I think the work mentioned above discussing language-derived priors sounds super interesting. To add on to this thread, I think there's also work on monocular depth estimation by enforcing temporal consistency through a video (e.g. https://roxanneluo.github.io/Consistent-Video-Depth-Estimation/). My high-level understanding is that although a single image might not give sufficient information for depth, changes observed over time should yield cues (such as parallax) for determining the depth.

agao25

It seems like there's quite a lot of research ongoing about this effect. I'm curious how some of the algorithm's that @Franklin-Zhang0 mentioned worked and the simple case of how these headsets combine the left-eye and right-eye perspectives. Or is it just that the presentation of these two images adjusted by an algorithm are just displayed, and we have our bodies (mainly our eyes) "figure it out?"

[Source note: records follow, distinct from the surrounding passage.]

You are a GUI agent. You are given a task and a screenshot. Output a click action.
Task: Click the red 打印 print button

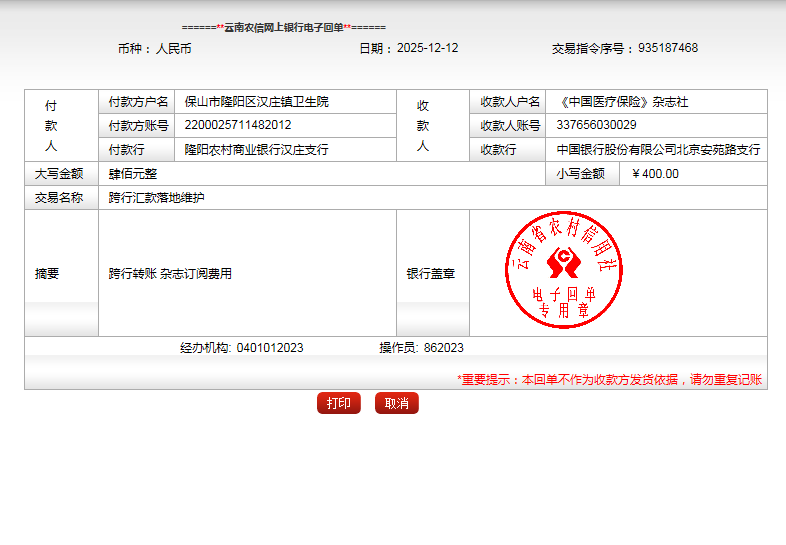(x=339, y=403)
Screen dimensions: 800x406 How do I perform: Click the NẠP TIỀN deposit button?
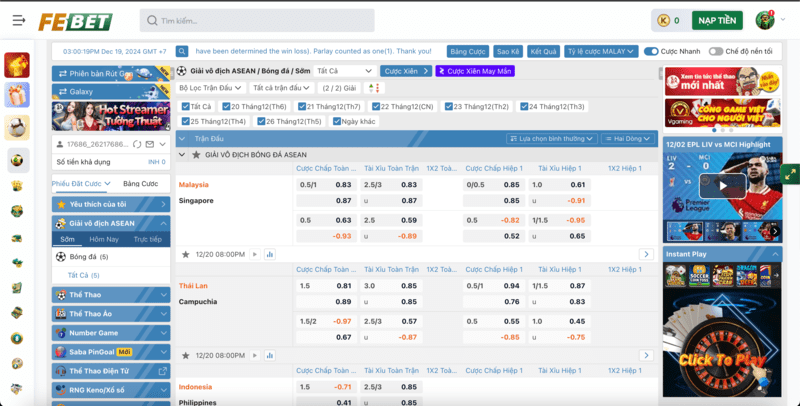pyautogui.click(x=718, y=20)
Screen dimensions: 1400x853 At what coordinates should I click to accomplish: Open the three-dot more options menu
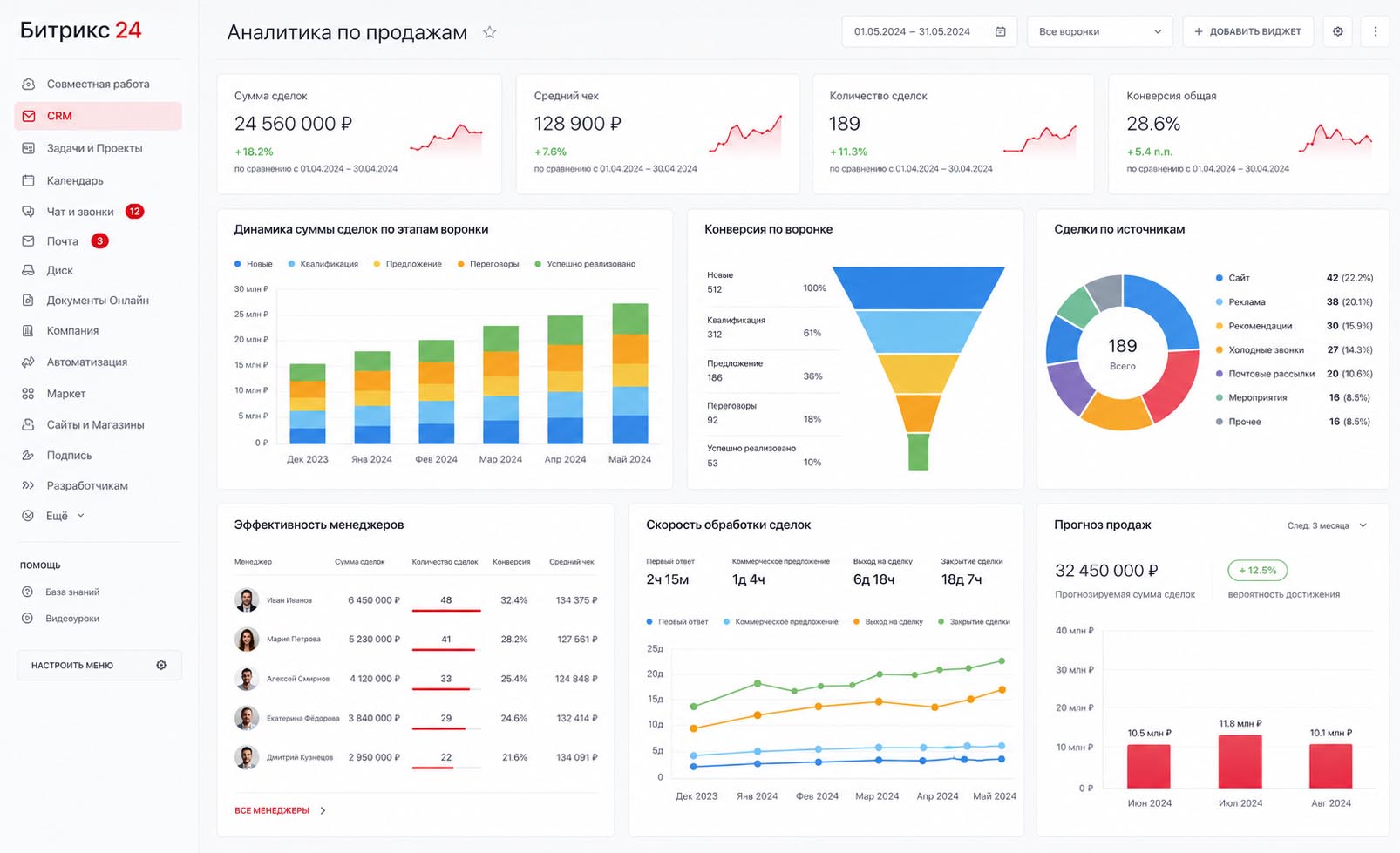tap(1376, 31)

https://www.nature.com/articles/s41598-022-24450-9 https://pubmed.ncbi.nlm.nih.gov/1009881 8/

marilynjoyce

I think it's interesting how it's absolutely necessary to render the two eyes separately in VR to make the 3D aspect of scenes appear. From my understanding, if you render the same view in both eyes in the VR headset, not only would the scene not look 3D, but it would kind of be a "flat" picture? Where if you move from side to side it would kind of just remain 2D and form an incomprehensible/unrealistic scene.

jasonTelanoff

Building off off rendering for both eyes, for ray tracing, would the path tracing algorithm send out rays for both eyes, or is there a clever algorithm for estimating the lighting with still only sending out rays from one point.

carolyn-wang

I did a project on this in a previous class that changed the projection of one image to match a second image's orientation. That made it possible to stitch the images together to create a panorama.

GarciaEricS

If a person was really in this perspective, would the two images really look so different? I can't tell if this is exaggerated so we can understand vergence, but it seems like the two perspectives are very very different. Perhaps our different eye perspectives really are that different but we just don't notice it in our daily lives.